You don’t say whether you are married or not, so it’s kinda hard for me to answer properly. But I did stumble across this gem from The Sexual Conduct of Men and Women, by Norman Lockridge. It was written way back in 1956, when I think folks in their fifties were “elderly.” I bet you are particularly glad times have changed.

1956: The Comforts of an Old Man

Elderly men who consort with young women expect nothing for which they do not pay, and are wiser than many therefore. At the price ~ and it is just as high as most people think it is ~ all they expect is not to be laughed at until their backs are turned, and that is about all they get. Considering the demands society makes on the individual male to show himself to be virile while he is young, it is rather unfair to heap ridicule upon the head of the male who still strives for the same reputation when he is becoming old.

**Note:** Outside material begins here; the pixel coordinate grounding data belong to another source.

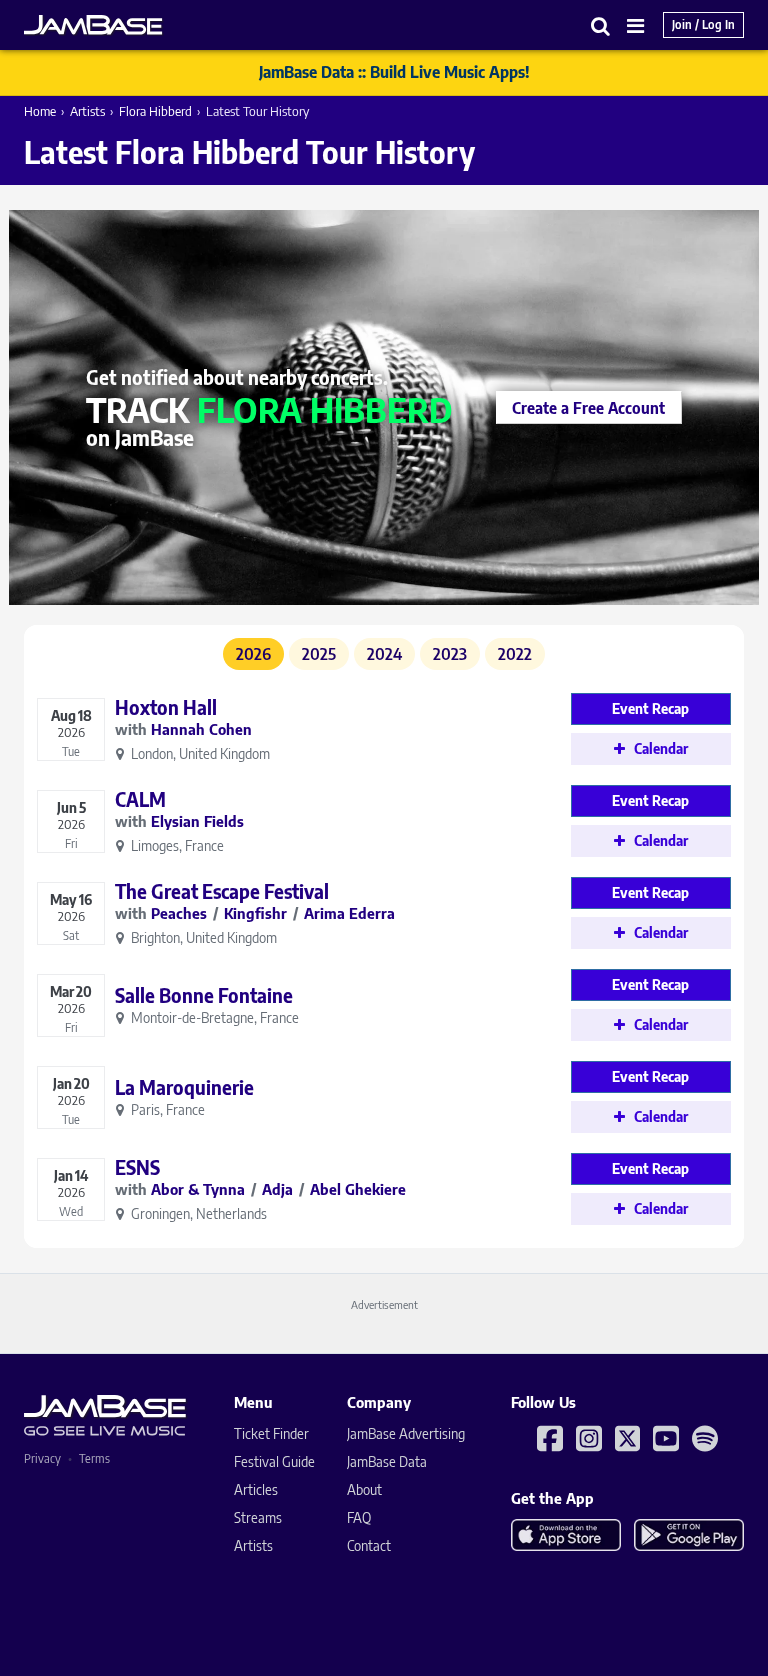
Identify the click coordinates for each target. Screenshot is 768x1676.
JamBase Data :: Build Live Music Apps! (394, 72)
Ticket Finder (271, 1433)
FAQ (359, 1517)
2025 (319, 654)
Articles (256, 1489)
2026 (253, 654)
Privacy (42, 1458)
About (364, 1489)
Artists (87, 111)
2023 (450, 654)
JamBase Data (387, 1461)
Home (40, 111)
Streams (258, 1517)
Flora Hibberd (155, 111)
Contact (369, 1545)
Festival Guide (274, 1461)
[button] (601, 25)
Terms (94, 1458)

The ageing buck is a stock character of comedy, with his somewhat passe clothes, his Homburg and spats, his gaudy vest and knobbed cane. The young girls titter at his gallant essays, the professionals overcharge him, his cronies mark him down for a liar no matter what exploits of his youth he calls to memory. His diet is watched and remarked upon, and any out-of-the-way food he happens to care for is leeringly marked up as an attempt at rejuvenation. When that hour comes a man expects sympathy and even kindness from women. If he has lost it, he has lost it for them.